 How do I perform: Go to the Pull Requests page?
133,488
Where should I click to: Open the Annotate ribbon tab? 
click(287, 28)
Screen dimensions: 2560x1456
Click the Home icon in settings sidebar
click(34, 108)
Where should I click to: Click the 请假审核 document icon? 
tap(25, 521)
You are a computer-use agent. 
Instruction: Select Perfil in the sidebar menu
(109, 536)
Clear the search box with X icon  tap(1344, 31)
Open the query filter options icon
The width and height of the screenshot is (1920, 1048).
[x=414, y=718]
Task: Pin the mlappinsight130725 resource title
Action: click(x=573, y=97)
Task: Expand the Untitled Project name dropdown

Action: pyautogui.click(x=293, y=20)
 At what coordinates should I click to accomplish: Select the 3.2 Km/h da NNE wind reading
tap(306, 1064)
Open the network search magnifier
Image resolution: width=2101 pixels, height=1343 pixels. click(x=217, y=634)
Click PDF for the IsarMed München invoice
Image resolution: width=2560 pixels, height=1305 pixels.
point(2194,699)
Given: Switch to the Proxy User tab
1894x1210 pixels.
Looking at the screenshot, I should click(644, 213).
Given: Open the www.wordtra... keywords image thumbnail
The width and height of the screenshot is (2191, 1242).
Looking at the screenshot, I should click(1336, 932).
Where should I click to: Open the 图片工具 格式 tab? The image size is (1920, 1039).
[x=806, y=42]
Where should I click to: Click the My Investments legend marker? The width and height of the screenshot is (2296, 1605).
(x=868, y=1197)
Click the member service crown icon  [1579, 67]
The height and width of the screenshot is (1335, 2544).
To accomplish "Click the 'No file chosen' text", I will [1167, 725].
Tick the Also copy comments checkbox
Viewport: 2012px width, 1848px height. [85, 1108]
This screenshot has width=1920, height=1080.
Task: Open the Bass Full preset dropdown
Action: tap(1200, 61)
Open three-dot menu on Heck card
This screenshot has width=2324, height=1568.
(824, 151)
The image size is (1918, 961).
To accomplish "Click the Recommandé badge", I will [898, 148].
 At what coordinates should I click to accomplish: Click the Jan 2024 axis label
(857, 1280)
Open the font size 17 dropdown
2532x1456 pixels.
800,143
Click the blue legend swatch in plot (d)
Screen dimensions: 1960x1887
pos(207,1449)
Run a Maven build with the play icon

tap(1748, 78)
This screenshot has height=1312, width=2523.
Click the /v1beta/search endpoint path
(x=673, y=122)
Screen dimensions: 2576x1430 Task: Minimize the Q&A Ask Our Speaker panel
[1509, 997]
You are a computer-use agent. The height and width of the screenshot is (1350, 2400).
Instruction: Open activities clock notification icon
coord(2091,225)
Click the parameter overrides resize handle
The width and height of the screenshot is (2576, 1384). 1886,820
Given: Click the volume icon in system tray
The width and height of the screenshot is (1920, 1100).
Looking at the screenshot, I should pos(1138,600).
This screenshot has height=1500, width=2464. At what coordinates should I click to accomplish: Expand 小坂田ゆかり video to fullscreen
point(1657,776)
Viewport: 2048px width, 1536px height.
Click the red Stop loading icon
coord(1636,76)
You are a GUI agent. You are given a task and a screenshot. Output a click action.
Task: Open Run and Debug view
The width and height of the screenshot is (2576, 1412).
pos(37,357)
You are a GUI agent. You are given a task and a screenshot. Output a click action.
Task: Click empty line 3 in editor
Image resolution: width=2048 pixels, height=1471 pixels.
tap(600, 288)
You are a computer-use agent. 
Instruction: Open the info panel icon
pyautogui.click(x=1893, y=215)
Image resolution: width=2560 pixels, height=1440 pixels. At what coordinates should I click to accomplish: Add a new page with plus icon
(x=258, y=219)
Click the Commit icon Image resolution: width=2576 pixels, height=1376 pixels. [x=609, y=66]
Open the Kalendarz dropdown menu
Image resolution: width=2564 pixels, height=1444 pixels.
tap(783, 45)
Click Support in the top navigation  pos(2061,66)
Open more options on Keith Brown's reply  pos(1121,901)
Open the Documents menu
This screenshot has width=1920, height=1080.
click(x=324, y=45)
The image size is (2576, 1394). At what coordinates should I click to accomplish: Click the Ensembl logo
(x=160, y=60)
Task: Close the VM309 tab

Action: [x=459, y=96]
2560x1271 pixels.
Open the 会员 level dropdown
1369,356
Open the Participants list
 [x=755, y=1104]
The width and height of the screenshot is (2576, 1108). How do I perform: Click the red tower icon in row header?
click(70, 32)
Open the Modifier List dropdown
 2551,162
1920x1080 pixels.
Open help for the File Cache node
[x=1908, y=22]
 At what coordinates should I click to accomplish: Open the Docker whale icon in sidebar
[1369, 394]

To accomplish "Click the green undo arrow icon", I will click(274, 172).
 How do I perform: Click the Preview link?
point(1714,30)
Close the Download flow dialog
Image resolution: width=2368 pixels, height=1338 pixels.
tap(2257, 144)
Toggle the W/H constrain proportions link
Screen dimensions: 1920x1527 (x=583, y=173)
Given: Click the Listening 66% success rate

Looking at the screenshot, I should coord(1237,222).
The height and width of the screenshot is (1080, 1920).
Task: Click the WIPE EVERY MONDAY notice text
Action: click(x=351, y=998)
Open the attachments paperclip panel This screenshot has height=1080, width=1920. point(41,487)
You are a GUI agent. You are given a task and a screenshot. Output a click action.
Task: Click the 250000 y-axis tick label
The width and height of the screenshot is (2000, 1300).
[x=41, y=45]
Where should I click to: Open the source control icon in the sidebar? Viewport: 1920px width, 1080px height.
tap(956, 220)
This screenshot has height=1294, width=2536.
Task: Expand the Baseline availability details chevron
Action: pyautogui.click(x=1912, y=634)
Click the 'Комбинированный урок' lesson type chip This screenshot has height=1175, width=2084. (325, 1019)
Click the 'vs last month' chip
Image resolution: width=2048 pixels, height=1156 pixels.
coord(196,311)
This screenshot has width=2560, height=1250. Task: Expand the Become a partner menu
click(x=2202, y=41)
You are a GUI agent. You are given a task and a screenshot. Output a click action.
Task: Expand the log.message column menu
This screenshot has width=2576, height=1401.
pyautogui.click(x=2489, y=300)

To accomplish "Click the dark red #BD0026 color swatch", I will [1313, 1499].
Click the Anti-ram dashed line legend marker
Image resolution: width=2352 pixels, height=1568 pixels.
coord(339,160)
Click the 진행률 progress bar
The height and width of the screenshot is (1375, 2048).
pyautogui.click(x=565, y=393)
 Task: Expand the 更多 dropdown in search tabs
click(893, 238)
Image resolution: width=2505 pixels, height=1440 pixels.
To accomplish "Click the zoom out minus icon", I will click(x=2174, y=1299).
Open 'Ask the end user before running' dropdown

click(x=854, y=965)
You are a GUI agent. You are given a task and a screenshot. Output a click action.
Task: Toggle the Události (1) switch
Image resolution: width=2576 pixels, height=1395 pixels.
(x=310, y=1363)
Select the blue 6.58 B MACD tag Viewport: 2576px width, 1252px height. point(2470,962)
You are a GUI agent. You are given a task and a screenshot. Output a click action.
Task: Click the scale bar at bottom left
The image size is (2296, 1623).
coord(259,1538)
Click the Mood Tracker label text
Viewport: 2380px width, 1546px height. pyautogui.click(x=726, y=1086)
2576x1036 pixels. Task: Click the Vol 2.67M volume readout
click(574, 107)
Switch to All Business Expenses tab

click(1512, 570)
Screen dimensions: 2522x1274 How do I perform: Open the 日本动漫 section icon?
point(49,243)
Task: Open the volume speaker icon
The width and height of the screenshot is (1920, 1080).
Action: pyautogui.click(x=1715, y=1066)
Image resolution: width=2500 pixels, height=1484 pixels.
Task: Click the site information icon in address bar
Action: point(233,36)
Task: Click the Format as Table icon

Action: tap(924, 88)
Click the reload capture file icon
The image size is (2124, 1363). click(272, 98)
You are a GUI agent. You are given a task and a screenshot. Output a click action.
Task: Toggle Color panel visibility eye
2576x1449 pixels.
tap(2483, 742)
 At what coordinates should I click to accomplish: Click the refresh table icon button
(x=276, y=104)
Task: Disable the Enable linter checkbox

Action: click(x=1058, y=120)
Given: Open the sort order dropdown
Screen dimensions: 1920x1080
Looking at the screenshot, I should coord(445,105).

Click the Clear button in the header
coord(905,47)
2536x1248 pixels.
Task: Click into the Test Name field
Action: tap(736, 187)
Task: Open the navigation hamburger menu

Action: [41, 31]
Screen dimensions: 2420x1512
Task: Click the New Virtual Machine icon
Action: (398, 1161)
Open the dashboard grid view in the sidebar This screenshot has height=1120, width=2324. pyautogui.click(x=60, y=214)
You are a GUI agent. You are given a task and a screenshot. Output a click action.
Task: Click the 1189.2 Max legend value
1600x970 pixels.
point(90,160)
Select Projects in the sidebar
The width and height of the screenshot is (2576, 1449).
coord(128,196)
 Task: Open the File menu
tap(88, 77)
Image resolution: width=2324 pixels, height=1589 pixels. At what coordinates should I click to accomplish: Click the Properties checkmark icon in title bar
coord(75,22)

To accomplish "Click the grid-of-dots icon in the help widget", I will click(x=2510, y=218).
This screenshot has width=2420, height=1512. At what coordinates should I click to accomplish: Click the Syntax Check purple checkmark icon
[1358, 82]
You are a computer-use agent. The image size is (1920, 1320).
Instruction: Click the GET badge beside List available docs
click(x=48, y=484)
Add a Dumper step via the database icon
§ §
The lines to return are those in the records above that hold the word "swatch".

Click the blue legend swatch in plot (d)
To accomplish "Click the dark red #BD0026 color swatch", I will [1313, 1499].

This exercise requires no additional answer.